Copy each line of the records below that mentions the word "agent".

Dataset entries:
──────────────────────────────

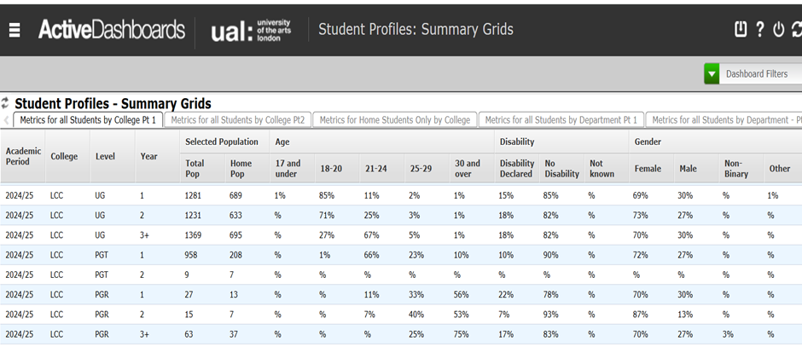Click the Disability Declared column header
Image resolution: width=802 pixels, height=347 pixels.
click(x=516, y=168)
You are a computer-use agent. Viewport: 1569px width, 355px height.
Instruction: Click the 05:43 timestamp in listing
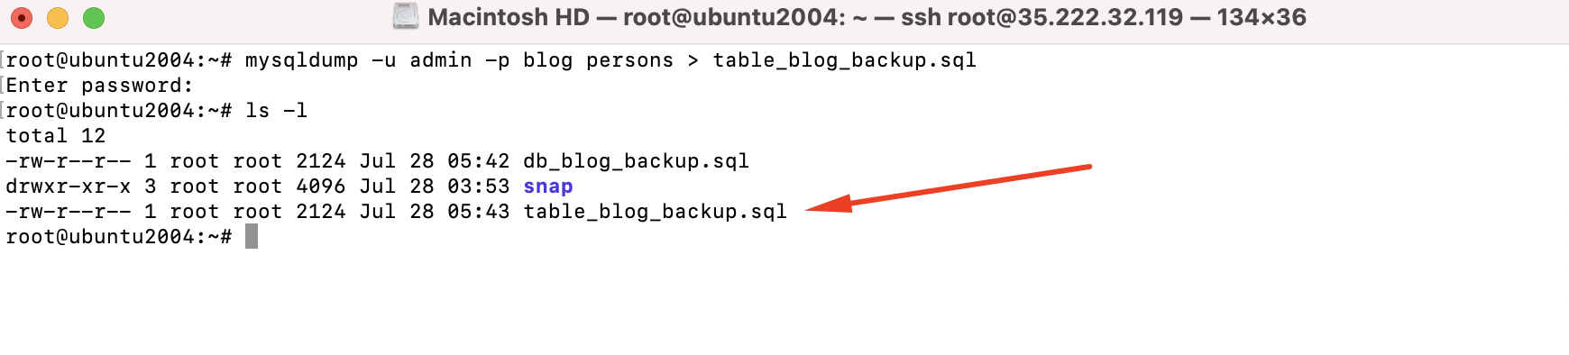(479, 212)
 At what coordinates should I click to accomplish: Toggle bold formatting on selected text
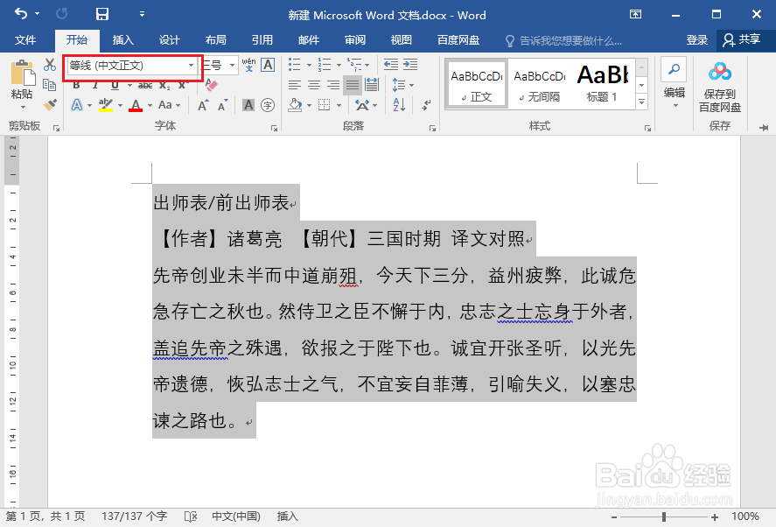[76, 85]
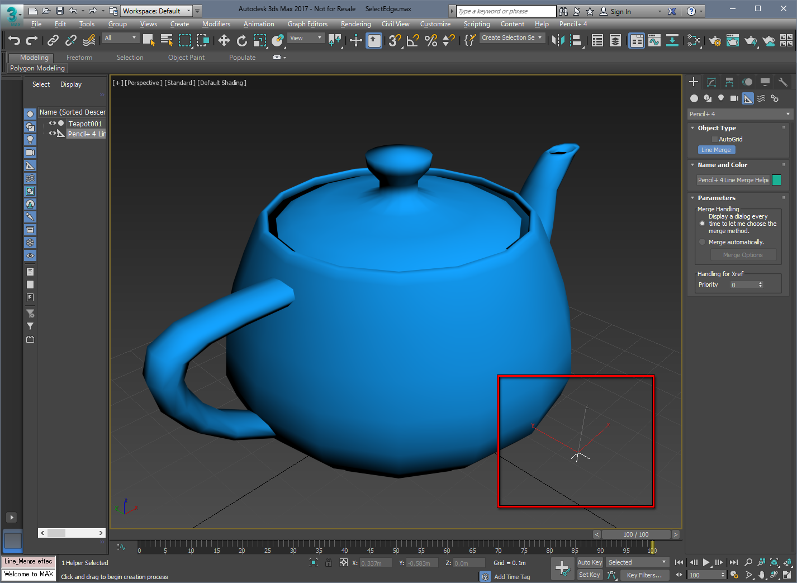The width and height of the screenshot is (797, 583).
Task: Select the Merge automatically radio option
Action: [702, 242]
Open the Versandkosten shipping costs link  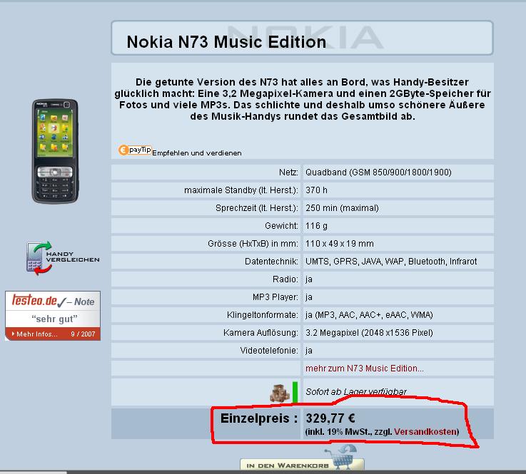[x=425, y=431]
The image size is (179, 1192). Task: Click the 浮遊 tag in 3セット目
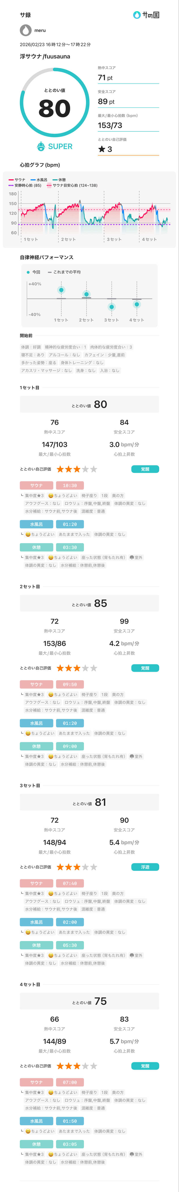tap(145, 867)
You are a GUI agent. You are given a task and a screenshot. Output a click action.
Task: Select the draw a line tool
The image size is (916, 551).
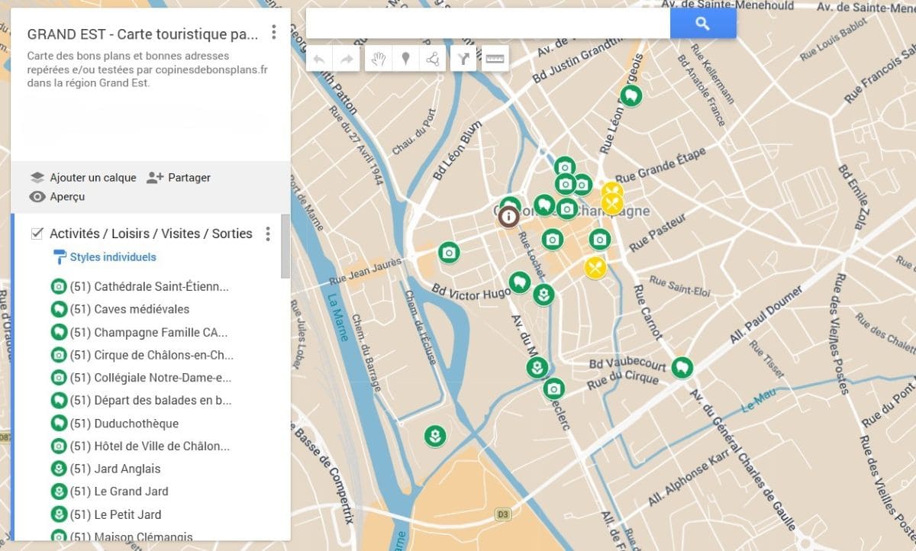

──────────────────────────────

YOUR SOLUTION:
You are a computer-use agent. Viewport: 1569px width, 355px height.
You are a GUI agent. You are given a task and a screenshot. Output a click action.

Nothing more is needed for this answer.